## PROBLEM DETAILS
Copy these lines word for word.

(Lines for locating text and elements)
◇ ◇ ◇ ◇ ◇
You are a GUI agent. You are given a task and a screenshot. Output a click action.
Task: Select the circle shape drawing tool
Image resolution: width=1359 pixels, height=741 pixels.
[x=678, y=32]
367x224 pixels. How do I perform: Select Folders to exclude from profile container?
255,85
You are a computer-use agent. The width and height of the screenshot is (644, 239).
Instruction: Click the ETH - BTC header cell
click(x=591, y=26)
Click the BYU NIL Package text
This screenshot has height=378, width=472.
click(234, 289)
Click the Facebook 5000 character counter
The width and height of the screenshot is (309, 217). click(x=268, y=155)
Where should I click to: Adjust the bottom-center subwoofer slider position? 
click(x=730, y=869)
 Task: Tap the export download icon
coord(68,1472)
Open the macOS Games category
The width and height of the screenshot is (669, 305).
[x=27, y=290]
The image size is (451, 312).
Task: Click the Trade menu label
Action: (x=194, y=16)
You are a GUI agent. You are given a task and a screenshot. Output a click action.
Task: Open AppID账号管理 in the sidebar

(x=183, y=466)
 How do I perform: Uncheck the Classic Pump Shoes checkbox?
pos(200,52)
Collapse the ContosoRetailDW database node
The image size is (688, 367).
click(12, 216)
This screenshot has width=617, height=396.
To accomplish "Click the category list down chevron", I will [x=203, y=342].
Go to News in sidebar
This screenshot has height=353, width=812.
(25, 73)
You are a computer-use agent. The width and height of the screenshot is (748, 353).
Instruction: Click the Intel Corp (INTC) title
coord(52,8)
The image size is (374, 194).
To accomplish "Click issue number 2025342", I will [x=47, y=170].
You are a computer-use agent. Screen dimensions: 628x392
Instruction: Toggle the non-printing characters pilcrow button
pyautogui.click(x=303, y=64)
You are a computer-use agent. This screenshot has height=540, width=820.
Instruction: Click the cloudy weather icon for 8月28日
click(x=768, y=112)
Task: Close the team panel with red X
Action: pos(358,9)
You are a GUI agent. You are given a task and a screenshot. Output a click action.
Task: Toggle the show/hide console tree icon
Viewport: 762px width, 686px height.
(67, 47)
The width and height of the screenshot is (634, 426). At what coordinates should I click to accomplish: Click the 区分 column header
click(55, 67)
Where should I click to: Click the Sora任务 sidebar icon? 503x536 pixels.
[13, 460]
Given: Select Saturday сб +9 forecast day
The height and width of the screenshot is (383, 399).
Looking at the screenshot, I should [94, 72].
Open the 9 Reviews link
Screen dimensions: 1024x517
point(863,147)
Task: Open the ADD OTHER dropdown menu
◇ ◇ ◇ ◇ ◇
## RESULT
You are a GUI agent. You are given a task and a screenshot. Output a click action.
Task: Select the circle shape drawing tool
Image resolution: width=1359 pixels, height=741 pixels.
[x=678, y=32]
367x224 pixels. How do I perform: Select Folders to exclude from profile container?
255,85
You are a computer-use agent. The width and height of the screenshot is (644, 239).
Instruction: Click the ETH - BTC header cell
click(x=591, y=26)
Click the BYU NIL Package text
This screenshot has height=378, width=472.
click(234, 289)
Click the Facebook 5000 character counter
The width and height of the screenshot is (309, 217). click(x=268, y=155)
Where should I click to: Adjust the bottom-center subwoofer slider position? 
click(x=730, y=869)
 Task: Tap the export download icon
coord(68,1472)
Open the macOS Games category
The width and height of the screenshot is (669, 305).
[x=27, y=290]
The image size is (451, 312).
Task: Click the Trade menu label
Action: (x=194, y=16)
You are a GUI agent. You are given a task and a screenshot. Output a click action.
Task: Open AppID账号管理 in the sidebar

(x=183, y=466)
 How do I perform: Uncheck the Classic Pump Shoes checkbox?
pos(200,52)
Collapse the ContosoRetailDW database node
The image size is (688, 367).
click(12, 216)
This screenshot has width=617, height=396.
To accomplish "Click the category list down chevron", I will [x=203, y=342].
Go to News in sidebar
This screenshot has height=353, width=812.
(25, 73)
You are a computer-use agent. The width and height of the screenshot is (748, 353).
Instruction: Click the Intel Corp (INTC) title
coord(52,8)
The image size is (374, 194).
To accomplish "Click issue number 2025342", I will [x=47, y=170].
You are a computer-use agent. Screen dimensions: 628x392
Instruction: Toggle the non-printing characters pilcrow button
pyautogui.click(x=303, y=64)
You are a computer-use agent. This screenshot has height=540, width=820.
Instruction: Click the cloudy weather icon for 8月28日
click(x=768, y=112)
Task: Close the team panel with red X
Action: pos(358,9)
You are a GUI agent. You are given a task and a screenshot. Output a click action.
Task: Toggle the show/hide console tree icon
Viewport: 762px width, 686px height.
(67, 47)
The width and height of the screenshot is (634, 426). At what coordinates should I click to accomplish: Click the 区分 column header
click(55, 67)
Where should I click to: Click the Sora任务 sidebar icon? 503x536 pixels.
[13, 460]
Given: Select Saturday сб +9 forecast day
The height and width of the screenshot is (383, 399).
Looking at the screenshot, I should [94, 72].
Open the 9 Reviews link
Screen dimensions: 1024x517
point(863,147)
Task: Open the ADD OTHER dropdown menu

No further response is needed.